Improved Ant Colony Optimization for the Operational Aircraft Maintenance Routing Problem with Cruise Speed Control

The operational aircraft maintenance routing problem (OAMRP) plays a critical part in producing considerable cost reductions for airlines, since its solution directly influences the number of operating leased aircraft. To reduce the quantity of required aircraft, adopting cruise speed control in OAMRP is a good strategy. In this paper, we investigate the OAMRP with cruise speed control. The objective is to minimize the required quantity of aircraft by finding the optimal aircraft routes through cruise time optimization. The focus is on solving two issues simultaneously: (i) optimization of cruise times and (ii) determination of aircraft routes. Since the combination of two intricate sets of decisions poses significant methodological challenges, the difficulty lies in how to efficiently solve it.

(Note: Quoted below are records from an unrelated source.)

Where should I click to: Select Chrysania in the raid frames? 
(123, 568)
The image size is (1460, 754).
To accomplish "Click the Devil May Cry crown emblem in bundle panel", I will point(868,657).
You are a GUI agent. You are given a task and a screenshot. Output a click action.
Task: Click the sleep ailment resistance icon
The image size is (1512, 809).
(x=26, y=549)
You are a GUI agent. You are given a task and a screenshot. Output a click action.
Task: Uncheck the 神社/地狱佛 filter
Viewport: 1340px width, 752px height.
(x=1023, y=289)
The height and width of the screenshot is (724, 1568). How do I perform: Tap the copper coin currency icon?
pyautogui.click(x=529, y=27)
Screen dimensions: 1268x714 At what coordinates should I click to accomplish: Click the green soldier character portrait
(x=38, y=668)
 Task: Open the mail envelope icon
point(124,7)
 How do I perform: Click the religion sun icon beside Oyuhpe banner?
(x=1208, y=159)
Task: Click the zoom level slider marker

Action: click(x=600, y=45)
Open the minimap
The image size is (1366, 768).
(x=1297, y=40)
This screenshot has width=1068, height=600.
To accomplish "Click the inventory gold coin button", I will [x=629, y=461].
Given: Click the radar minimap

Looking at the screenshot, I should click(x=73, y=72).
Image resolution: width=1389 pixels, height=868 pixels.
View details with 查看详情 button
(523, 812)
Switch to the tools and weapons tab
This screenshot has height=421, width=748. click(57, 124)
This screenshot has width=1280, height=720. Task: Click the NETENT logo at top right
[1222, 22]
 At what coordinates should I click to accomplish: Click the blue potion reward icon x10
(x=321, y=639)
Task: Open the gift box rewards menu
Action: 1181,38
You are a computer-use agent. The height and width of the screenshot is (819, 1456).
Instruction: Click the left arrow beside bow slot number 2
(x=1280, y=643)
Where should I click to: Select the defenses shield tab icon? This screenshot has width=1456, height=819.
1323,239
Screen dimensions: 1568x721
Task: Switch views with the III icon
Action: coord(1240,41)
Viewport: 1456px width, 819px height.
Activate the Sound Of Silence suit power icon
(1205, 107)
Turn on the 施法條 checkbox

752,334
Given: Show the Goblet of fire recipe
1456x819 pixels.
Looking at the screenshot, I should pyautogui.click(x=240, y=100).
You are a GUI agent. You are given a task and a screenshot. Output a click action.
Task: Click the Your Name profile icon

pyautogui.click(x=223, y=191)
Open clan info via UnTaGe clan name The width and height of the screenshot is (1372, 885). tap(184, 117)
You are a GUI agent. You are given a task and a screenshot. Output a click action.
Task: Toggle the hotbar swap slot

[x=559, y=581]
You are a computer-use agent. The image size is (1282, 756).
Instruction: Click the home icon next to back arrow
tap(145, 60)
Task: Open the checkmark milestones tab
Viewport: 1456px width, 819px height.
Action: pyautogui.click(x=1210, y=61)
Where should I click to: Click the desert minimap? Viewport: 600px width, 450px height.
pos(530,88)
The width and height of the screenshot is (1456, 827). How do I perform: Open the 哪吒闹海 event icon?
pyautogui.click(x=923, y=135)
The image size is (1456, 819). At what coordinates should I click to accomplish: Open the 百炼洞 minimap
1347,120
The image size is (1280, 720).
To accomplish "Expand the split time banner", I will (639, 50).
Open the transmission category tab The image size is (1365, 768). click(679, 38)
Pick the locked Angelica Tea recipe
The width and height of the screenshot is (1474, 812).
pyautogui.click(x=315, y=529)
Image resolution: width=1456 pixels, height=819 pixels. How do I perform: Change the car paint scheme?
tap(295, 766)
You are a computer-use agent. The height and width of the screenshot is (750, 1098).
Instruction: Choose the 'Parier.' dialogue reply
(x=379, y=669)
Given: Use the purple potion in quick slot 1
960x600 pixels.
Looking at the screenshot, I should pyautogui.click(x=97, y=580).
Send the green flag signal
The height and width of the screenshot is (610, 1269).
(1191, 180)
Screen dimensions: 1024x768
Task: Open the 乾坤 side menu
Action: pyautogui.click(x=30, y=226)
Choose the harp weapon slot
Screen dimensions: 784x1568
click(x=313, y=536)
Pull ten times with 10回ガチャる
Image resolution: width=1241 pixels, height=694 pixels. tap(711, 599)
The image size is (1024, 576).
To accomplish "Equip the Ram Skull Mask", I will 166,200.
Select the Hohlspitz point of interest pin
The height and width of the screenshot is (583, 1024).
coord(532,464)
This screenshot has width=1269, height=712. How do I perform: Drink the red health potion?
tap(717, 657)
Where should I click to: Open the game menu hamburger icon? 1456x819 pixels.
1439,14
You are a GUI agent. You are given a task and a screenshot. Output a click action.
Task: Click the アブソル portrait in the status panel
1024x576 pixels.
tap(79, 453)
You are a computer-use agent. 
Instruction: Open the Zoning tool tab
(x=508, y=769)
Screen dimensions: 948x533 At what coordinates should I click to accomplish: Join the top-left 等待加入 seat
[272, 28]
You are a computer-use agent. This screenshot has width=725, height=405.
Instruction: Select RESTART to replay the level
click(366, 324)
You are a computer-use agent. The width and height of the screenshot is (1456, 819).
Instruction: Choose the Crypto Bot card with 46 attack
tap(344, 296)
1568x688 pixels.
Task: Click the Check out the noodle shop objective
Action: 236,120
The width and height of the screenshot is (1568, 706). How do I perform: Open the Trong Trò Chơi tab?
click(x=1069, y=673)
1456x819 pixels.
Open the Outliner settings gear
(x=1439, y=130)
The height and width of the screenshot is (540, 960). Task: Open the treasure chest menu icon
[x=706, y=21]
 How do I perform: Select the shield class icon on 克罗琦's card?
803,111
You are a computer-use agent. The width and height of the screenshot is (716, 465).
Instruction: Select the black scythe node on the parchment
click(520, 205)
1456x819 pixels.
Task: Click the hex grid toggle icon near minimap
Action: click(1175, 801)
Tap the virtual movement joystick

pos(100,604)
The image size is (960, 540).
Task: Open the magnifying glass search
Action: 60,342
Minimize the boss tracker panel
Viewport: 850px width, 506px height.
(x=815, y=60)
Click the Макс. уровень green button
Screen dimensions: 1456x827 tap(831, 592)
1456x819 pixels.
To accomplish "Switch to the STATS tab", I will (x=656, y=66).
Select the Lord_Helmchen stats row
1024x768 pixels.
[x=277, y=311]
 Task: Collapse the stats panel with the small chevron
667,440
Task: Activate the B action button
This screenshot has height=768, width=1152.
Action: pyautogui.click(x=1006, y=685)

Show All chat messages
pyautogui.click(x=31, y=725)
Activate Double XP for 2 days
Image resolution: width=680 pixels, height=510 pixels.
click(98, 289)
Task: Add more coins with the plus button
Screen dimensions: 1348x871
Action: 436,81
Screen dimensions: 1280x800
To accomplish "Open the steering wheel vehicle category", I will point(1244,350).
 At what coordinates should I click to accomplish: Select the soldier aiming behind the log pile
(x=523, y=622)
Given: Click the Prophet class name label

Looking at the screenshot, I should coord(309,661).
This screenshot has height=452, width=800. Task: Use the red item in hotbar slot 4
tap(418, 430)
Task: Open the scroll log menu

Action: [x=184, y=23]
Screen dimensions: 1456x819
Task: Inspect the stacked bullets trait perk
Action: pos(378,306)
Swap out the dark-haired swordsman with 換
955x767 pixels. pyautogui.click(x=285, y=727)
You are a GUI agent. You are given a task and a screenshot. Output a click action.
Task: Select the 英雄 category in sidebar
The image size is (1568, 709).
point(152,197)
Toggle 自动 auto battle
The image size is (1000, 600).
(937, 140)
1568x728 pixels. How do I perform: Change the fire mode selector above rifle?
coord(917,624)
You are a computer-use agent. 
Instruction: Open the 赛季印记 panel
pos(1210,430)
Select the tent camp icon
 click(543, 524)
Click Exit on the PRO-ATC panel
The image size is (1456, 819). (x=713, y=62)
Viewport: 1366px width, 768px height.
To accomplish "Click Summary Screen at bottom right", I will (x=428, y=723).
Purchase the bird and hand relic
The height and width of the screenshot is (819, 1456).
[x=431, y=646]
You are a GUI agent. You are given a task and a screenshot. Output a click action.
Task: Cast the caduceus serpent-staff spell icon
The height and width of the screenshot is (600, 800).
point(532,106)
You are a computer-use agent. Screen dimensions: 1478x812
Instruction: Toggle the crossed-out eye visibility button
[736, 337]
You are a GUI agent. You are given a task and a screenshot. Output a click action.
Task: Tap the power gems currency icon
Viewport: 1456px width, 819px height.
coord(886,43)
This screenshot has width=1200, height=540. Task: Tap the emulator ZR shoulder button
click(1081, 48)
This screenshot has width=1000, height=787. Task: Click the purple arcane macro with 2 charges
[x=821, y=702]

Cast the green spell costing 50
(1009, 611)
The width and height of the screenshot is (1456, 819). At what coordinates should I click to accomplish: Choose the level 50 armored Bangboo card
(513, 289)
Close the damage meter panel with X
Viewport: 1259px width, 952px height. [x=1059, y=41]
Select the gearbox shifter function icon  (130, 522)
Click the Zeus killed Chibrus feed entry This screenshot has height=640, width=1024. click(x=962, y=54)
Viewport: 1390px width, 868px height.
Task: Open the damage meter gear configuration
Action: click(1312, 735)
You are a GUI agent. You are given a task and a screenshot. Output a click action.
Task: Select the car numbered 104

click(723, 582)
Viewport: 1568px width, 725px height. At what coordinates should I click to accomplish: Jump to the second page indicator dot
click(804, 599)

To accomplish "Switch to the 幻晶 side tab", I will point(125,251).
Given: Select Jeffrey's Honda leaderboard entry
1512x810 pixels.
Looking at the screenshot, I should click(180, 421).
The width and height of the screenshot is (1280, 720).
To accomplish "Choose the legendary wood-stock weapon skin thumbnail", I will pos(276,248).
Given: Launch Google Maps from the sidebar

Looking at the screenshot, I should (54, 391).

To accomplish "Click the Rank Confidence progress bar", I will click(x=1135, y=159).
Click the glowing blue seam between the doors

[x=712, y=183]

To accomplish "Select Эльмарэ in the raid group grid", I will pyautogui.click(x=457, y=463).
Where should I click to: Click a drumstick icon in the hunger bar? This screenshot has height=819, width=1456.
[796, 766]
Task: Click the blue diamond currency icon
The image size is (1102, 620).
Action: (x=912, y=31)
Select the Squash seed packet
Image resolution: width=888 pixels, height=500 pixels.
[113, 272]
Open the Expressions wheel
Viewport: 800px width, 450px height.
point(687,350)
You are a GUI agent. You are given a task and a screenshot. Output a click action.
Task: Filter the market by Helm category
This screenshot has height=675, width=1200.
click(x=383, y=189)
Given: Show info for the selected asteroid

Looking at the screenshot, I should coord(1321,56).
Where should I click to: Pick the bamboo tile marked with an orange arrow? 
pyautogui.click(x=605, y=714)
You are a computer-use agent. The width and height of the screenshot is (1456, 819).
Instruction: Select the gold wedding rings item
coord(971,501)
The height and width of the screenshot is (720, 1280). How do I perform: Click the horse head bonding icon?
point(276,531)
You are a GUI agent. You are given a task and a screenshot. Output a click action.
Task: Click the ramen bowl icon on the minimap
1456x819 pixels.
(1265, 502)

Accordingly, the goal of this study is twofold: (i) to design a preprocessing step to reduce the network size and (ii) to develop an improved ant colony optimization (IACO) algorithm with a new state transition mechanism to provide the guidance for cruise times optimization and a new pheromone updating mechanism to enhance the search efficiency and precision. Using data from the Bureau of Transportation Statistics (BTS), we demonstrate the computational efficiency of the preprocessing step and the IACO algorithm.

Automated summary

This study focuses on the operational aircraft maintenance routing problem with cruise speed control. The goal is to minimize the quantity of required aircraft by optimizing cruise times and determining aircraft routes. The study proposes a preprocessing step to reduce the network size and an improved ant colony optimization algorithm with new mechanisms for cruise time optimization and search efficiency enhancement.